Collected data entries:
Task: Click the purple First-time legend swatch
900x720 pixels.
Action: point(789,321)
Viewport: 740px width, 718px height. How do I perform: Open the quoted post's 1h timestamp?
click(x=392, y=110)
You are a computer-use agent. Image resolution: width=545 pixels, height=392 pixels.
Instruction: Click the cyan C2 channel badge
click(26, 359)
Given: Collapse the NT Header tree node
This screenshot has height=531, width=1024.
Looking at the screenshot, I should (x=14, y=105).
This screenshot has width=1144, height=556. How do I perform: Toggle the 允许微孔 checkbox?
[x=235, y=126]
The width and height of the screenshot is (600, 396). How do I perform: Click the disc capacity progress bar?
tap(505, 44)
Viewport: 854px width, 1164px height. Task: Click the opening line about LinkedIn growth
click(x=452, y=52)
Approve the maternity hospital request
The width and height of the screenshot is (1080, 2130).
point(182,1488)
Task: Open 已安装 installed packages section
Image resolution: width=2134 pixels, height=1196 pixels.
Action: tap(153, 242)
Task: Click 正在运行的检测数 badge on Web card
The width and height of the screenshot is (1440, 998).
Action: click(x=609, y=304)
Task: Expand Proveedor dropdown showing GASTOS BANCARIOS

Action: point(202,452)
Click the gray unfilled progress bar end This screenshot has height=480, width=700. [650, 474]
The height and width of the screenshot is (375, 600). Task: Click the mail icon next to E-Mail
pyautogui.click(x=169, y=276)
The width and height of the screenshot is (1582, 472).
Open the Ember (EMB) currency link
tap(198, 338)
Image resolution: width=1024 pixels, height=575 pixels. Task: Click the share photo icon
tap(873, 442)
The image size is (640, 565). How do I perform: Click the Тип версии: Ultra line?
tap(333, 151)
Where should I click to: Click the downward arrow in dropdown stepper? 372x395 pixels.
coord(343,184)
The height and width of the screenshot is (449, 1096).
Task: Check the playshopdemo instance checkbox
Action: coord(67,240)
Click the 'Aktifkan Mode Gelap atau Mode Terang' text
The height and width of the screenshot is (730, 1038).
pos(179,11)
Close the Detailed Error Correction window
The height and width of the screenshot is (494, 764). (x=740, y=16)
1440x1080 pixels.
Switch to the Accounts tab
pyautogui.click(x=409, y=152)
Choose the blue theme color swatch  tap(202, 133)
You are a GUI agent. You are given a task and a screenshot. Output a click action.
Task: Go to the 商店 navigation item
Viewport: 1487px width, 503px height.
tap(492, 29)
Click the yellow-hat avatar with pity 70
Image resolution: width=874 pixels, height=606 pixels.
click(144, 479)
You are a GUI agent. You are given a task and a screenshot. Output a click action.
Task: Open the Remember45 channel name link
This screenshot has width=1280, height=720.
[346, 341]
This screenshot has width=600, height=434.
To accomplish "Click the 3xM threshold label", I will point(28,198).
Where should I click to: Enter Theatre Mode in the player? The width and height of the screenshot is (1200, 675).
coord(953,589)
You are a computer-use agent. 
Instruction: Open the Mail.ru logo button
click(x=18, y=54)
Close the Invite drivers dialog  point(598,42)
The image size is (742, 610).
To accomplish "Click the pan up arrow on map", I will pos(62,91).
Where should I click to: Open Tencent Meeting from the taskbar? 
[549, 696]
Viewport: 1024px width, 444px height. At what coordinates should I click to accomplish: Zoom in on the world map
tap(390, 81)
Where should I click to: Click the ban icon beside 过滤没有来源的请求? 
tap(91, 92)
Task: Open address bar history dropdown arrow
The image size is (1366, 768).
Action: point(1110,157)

What you will do:
Render the lines of the items as a JSON list of strings, one string per line with blank lines omitted, starting at the first line of the items and ending at the line that contains "pyautogui.click(x=409, y=152)".

Reply:
[
  "Task: Click the purple First-time legend swatch",
  "900x720 pixels.",
  "Action: point(789,321)",
  "Viewport: 740px width, 718px height. How do I perform: Open the quoted post's 1h timestamp?",
  "click(x=392, y=110)",
  "You are a computer-use agent. Image resolution: width=545 pixels, height=392 pixels.",
  "Instruction: Click the cyan C2 channel badge",
  "click(26, 359)",
  "Given: Collapse the NT Header tree node",
  "This screenshot has height=531, width=1024.",
  "Looking at the screenshot, I should (x=14, y=105).",
  "This screenshot has width=1144, height=556. How do I perform: Toggle the 允许微孔 checkbox?",
  "[x=235, y=126]",
  "The width and height of the screenshot is (600, 396). How do I perform: Click the disc capacity progress bar?",
  "tap(505, 44)",
  "Viewport: 854px width, 1164px height. Task: Click the opening line about LinkedIn growth",
  "click(x=452, y=52)",
  "Approve the maternity hospital request",
  "The width and height of the screenshot is (1080, 2130).",
  "point(182,1488)",
  "Task: Open 已安装 installed packages section",
  "Image resolution: width=2134 pixels, height=1196 pixels.",
  "Action: tap(153, 242)",
  "Task: Click 正在运行的检测数 badge on Web card",
  "The width and height of the screenshot is (1440, 998).",
  "Action: click(x=609, y=304)",
  "Task: Expand Proveedor dropdown showing GASTOS BANCARIOS",
  "Action: point(202,452)",
  "Click the gray unfilled progress bar end This screenshot has height=480, width=700. [650, 474]",
  "The height and width of the screenshot is (375, 600). Task: Click the mail icon next to E-Mail",
  "pyautogui.click(x=169, y=276)",
  "The width and height of the screenshot is (1582, 472).",
  "Open the Ember (EMB) currency link",
  "tap(198, 338)",
  "Image resolution: width=1024 pixels, height=575 pixels. Task: Click the share photo icon",
  "tap(873, 442)",
  "The image size is (640, 565). How do I perform: Click the Тип версии: Ultra line?",
  "tap(333, 151)",
  "Where should I click to: Click the downward arrow in dropdown stepper? 372x395 pixels.",
  "coord(343,184)",
  "The height and width of the screenshot is (449, 1096).",
  "Task: Check the playshopdemo instance checkbox",
  "Action: coord(67,240)",
  "Click the 'Aktifkan Mode Gelap atau Mode Terang' text",
  "The height and width of the screenshot is (730, 1038).",
  "pos(179,11)",
  "Close the Detailed Error Correction window",
  "The height and width of the screenshot is (494, 764). (x=740, y=16)",
  "1440x1080 pixels.",
  "Switch to the Accounts tab",
  "pyautogui.click(x=409, y=152)"
]